Dalam OTT itu, KPK juga mengamankan 2 orang pengacara dan 6 orang pihak swasta. Sementara barang bukti yang berhasil diambil oleh KPK salah satunya adalah uang tunai dengan nilai mencapai 900 juta.
Dalam kesempatan yang sama, Pelaksana Tugas Sekretaris Jaksa agung Muda Bidang Intelijen (Sesjamintel) Kejagung Sarjono Turin menyampaikan bahwa serah terima itu adalah bentuk sinergi.
”Kami sebenarnya tidak tahu ada OTT KPK. Tapi, kami sudah lebih awal menerbitkan (sprindik) pada tanggal 17 Desember 2025,” imbuhnya.
Secara lebih terperinci, lanjut Sarjono, nantinya penjelasan akan disampaikan oleh Kejagung setelah pihak-pihak terkait menjalani proses hukum di Gedung Bundar.
Dia memastikan bahwa kasus tersebut akan diungkap sampai tuntas.

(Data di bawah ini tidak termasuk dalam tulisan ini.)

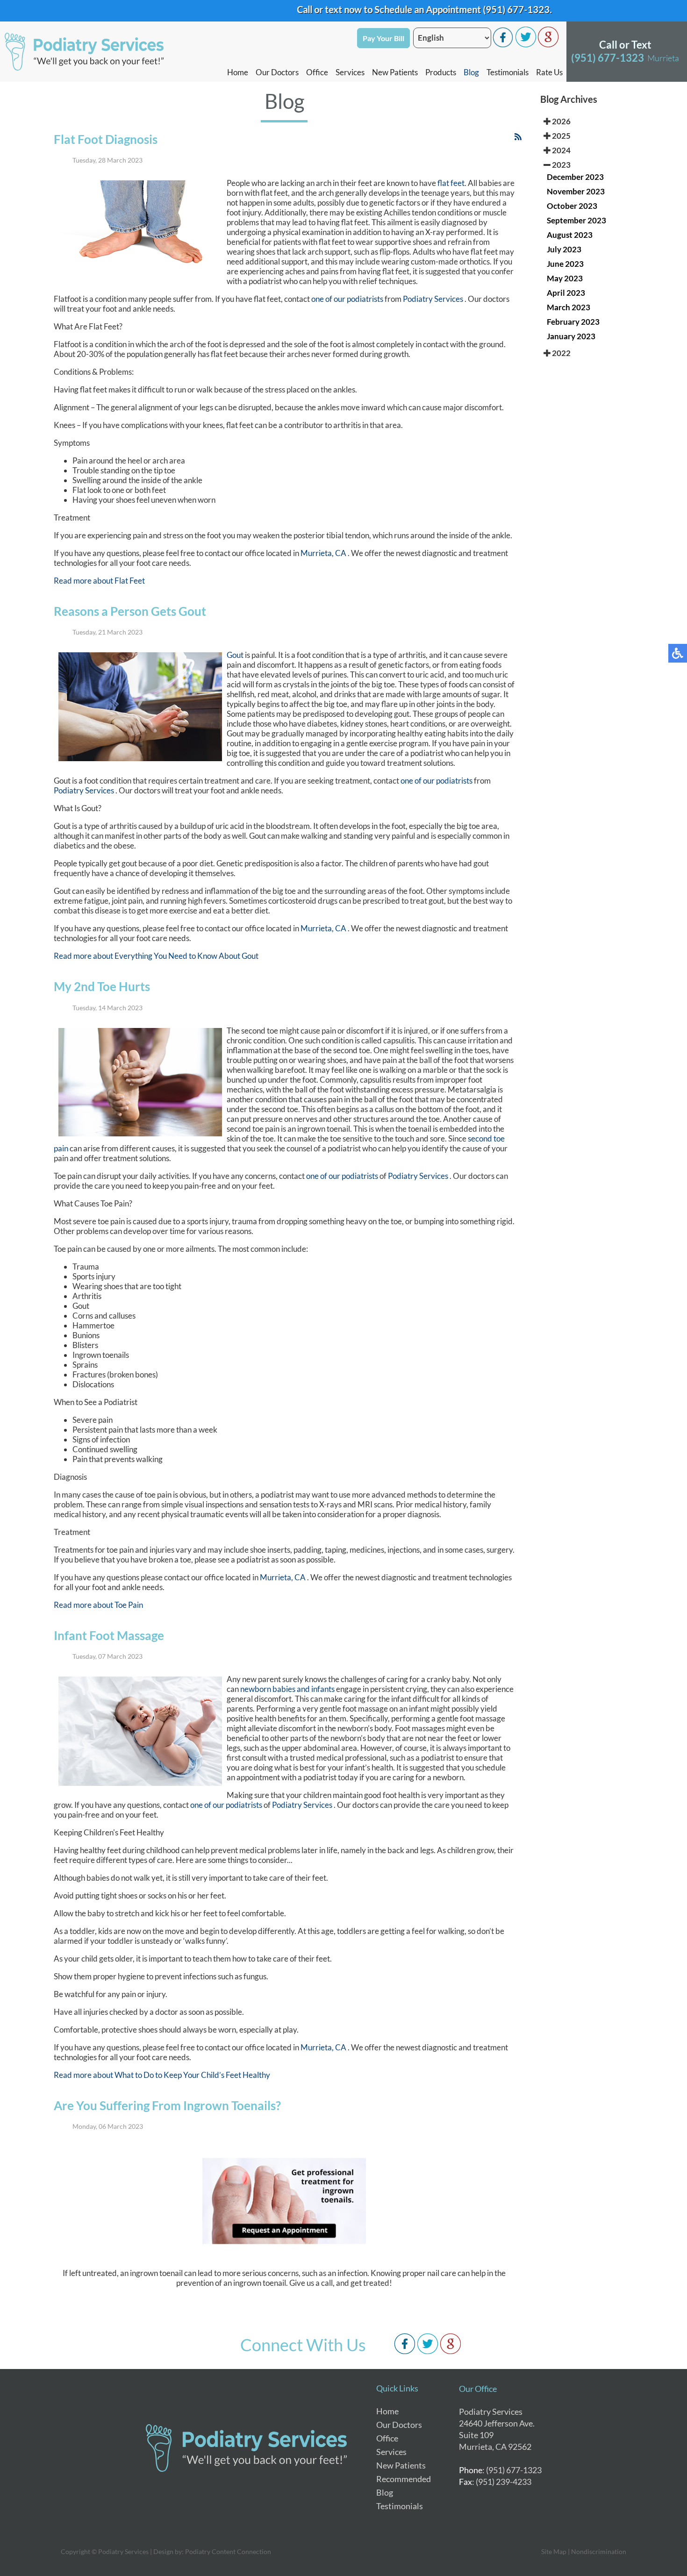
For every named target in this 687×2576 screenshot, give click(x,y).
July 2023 (564, 249)
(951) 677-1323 (473, 9)
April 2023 (566, 293)
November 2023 (576, 191)
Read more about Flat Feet (99, 580)
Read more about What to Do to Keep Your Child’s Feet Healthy (162, 2075)
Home (237, 72)
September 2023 (576, 220)
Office (317, 72)
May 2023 (565, 278)
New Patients (395, 72)
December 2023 (575, 177)
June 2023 (565, 264)
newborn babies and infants (287, 1689)
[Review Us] (548, 45)
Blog (471, 72)
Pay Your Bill (383, 38)
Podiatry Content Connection (228, 2551)
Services (350, 72)
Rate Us (549, 72)
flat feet (451, 183)
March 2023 (568, 307)
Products (440, 72)
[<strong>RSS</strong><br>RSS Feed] (518, 137)
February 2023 (573, 322)
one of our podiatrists (347, 299)
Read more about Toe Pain (98, 1605)
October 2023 (572, 206)
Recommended (403, 2479)
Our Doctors (277, 72)
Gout (236, 655)
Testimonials (508, 72)
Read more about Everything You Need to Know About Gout (156, 956)
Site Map (553, 2551)
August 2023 (570, 235)
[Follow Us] (526, 45)
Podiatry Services (434, 299)
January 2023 (571, 336)
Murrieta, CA (323, 553)
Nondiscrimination (598, 2551)
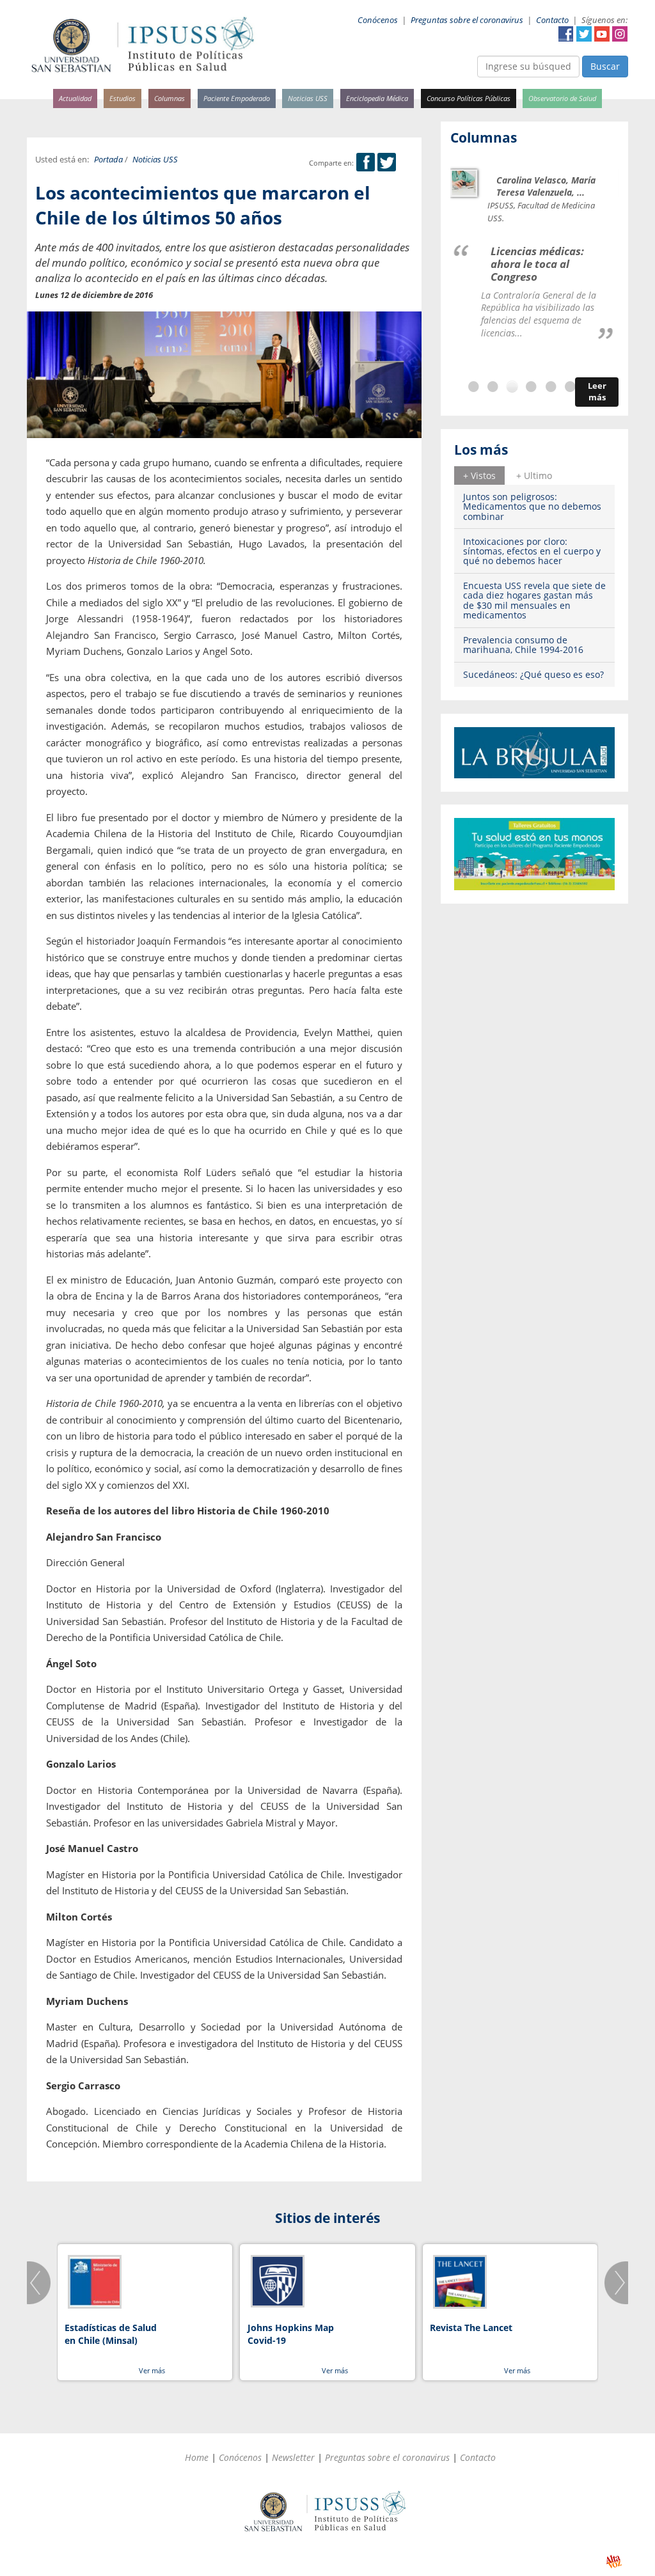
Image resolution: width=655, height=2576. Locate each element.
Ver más (152, 2370)
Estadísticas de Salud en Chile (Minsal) (111, 2333)
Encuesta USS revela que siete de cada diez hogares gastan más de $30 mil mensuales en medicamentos (534, 600)
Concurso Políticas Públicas (468, 98)
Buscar (605, 66)
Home (197, 2457)
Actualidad (75, 98)
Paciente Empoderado (236, 98)
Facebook (566, 34)
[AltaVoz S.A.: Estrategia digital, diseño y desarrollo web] (614, 2562)
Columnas (169, 98)
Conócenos (378, 20)
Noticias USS (308, 98)
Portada (108, 159)
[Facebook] (365, 163)
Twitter (584, 34)
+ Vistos (479, 475)
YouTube (602, 34)
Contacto (552, 20)
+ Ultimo (534, 475)
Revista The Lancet (471, 2327)
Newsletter (293, 2457)
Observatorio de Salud (562, 98)
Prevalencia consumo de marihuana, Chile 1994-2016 (523, 645)
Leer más (597, 392)
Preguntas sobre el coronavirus (467, 20)
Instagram (619, 34)
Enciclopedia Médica (377, 98)
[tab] (479, 475)
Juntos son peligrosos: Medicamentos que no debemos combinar (532, 506)
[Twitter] (386, 163)
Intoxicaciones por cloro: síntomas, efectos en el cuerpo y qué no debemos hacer (532, 551)
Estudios (122, 98)
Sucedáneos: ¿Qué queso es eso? (533, 674)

KPK yang sempat melakukan OTT juga akan mengikuti penanganan kasus tersebut.
”Besok (hari ini) baru menjadi terang dan benderang perkaranya bagaimana kasus posisi yang sesungguhnya. Yakin dan percayalah bahwa kami akan transparan, independen, objektif dalam penegakan hukum ini,” ujarnya.